Dunia Psikologi

AJARI IBU NAK......

Written by Soci Smart Psychologi Institute on Senin, 18 Oktober 2010 at 21.57

Belum habis bekas lelah yang dibawa dari kantor, terdengar suara gaduh anak-anak yang sungguh membangunkan amarah. Andai kemarahan itu lepas, apakah suara gaduh akan sirna..?. Ternyata tak selamanya. Bagi anak-anakku, amarah hanya membekaskan perubahan yang sifatnya sejenak. Sejenak berikutnya mereka akan kembali bertindak yang serupa. Sungguh tidak efektif. Tidak efektif bagi kesehatan dan keseimbangan emosiku dan emosi anak-anak sendiri.

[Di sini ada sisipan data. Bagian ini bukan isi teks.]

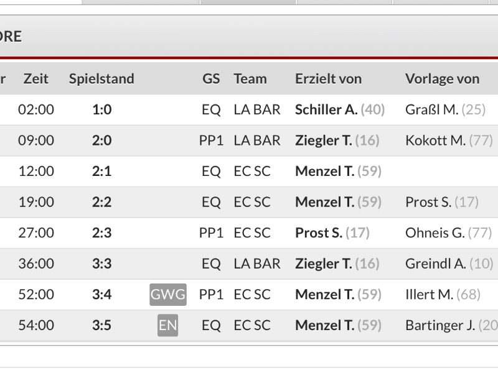Viewport: 498px width, 373px height.
Task: Select the 3:3 score in 36:00 row
Action: [101, 263]
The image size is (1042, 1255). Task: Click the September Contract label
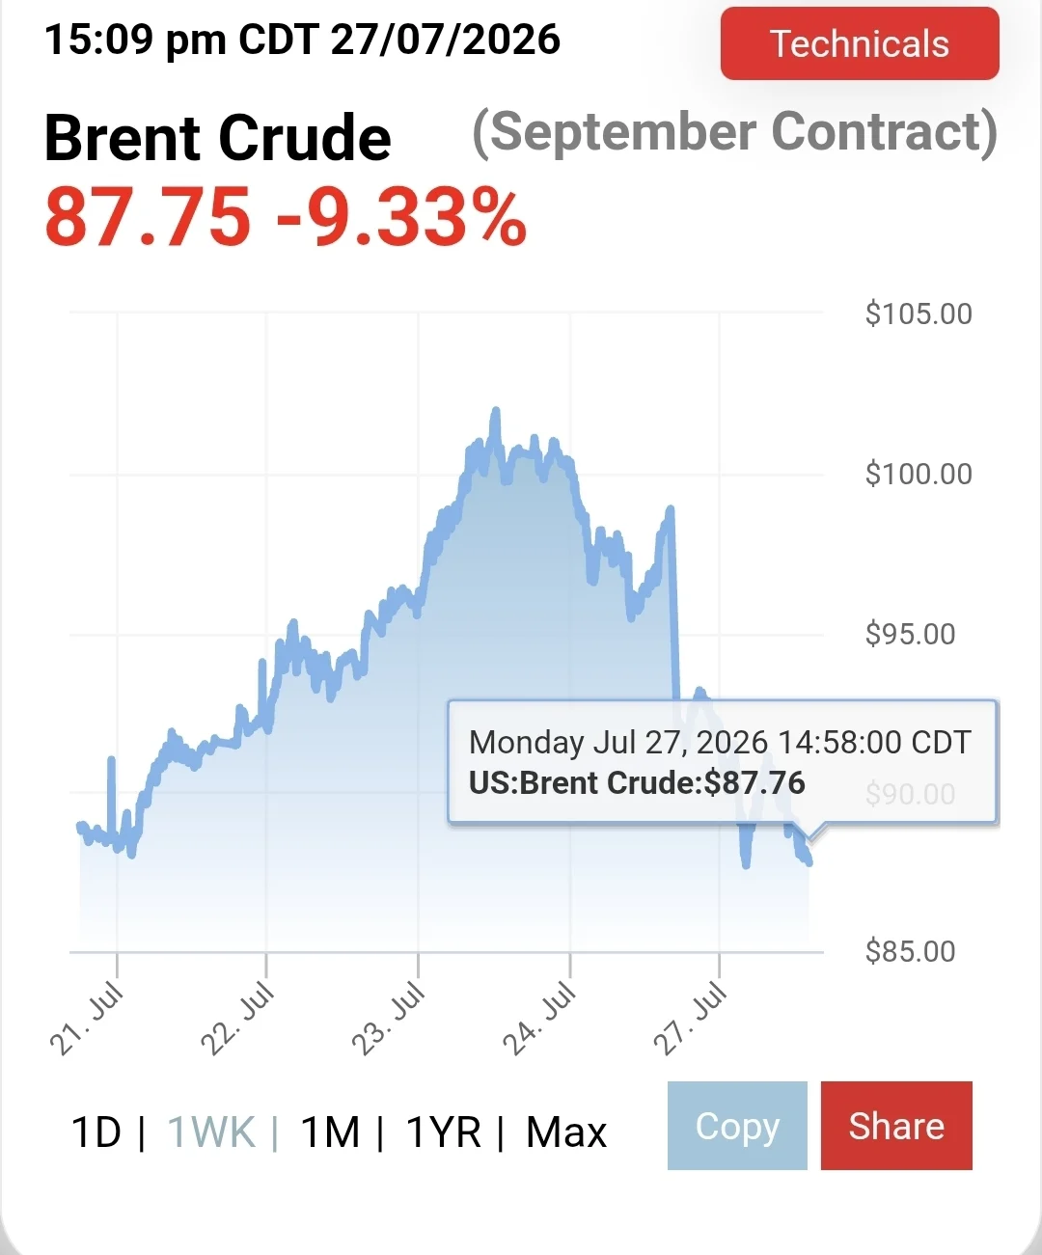tap(735, 132)
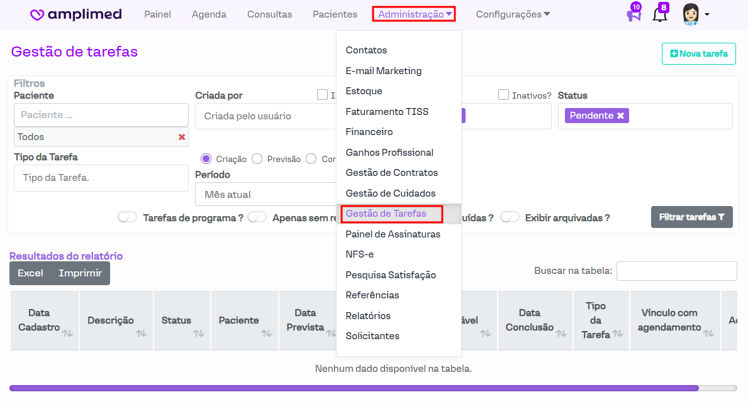
Task: Select the Criação radio button
Action: click(x=206, y=159)
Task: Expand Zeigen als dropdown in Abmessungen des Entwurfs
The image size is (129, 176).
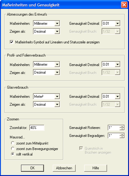Action: (x=46, y=31)
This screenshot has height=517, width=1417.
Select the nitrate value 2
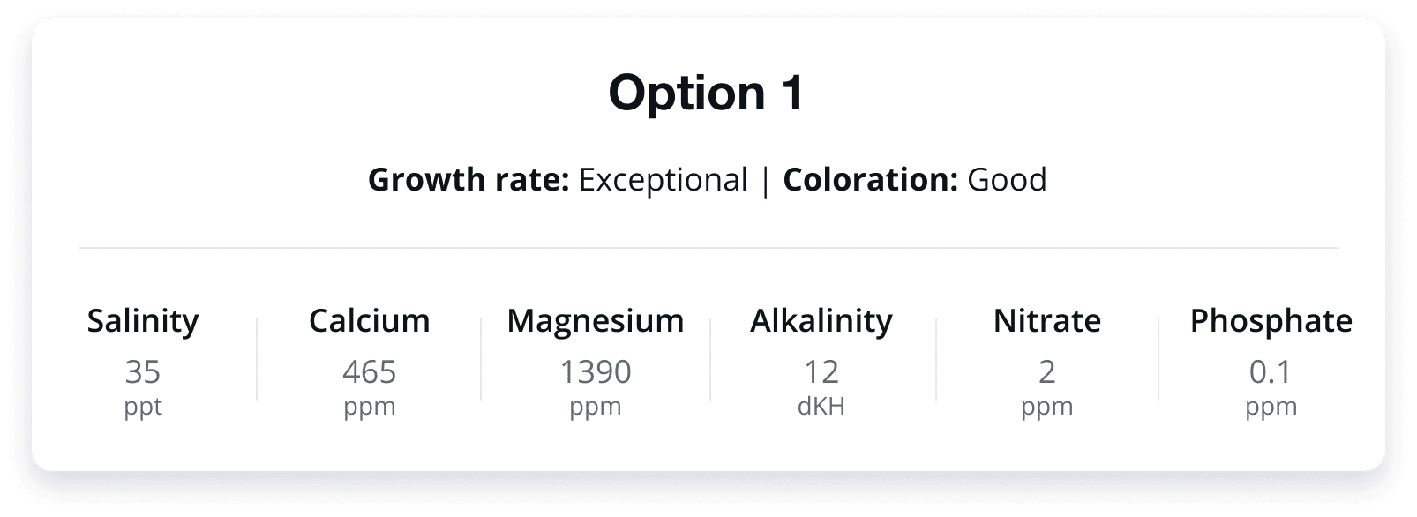coord(1047,372)
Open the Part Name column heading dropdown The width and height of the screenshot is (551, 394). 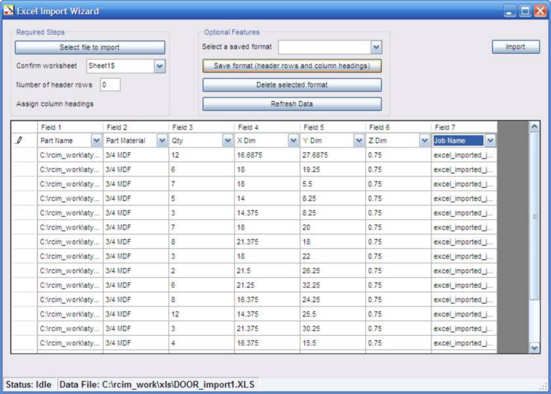click(96, 141)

Tapi terkadang kendali itu lepas saat emosi tidak stabil dan kembali berbuah kerugian bagi diri dan anak. Ya.. kemarahan ternyata hanya membuat buram dan merenggangkan hubungan interaksi antara anak-orang tua padahal interaksi anak - orang tua merupakan moment yang dirindukan. Dirindukan karena interaksi itu merupakan kebutuhan anak dalam proses tumbuh kembangnya. Orang tua tak hanya wajib memenuhi kuantitas interaksi, tapi juga menciptakan suasana interaksi agar berkualitas, agar meninggalkan bekas yang positif dalam memorinya.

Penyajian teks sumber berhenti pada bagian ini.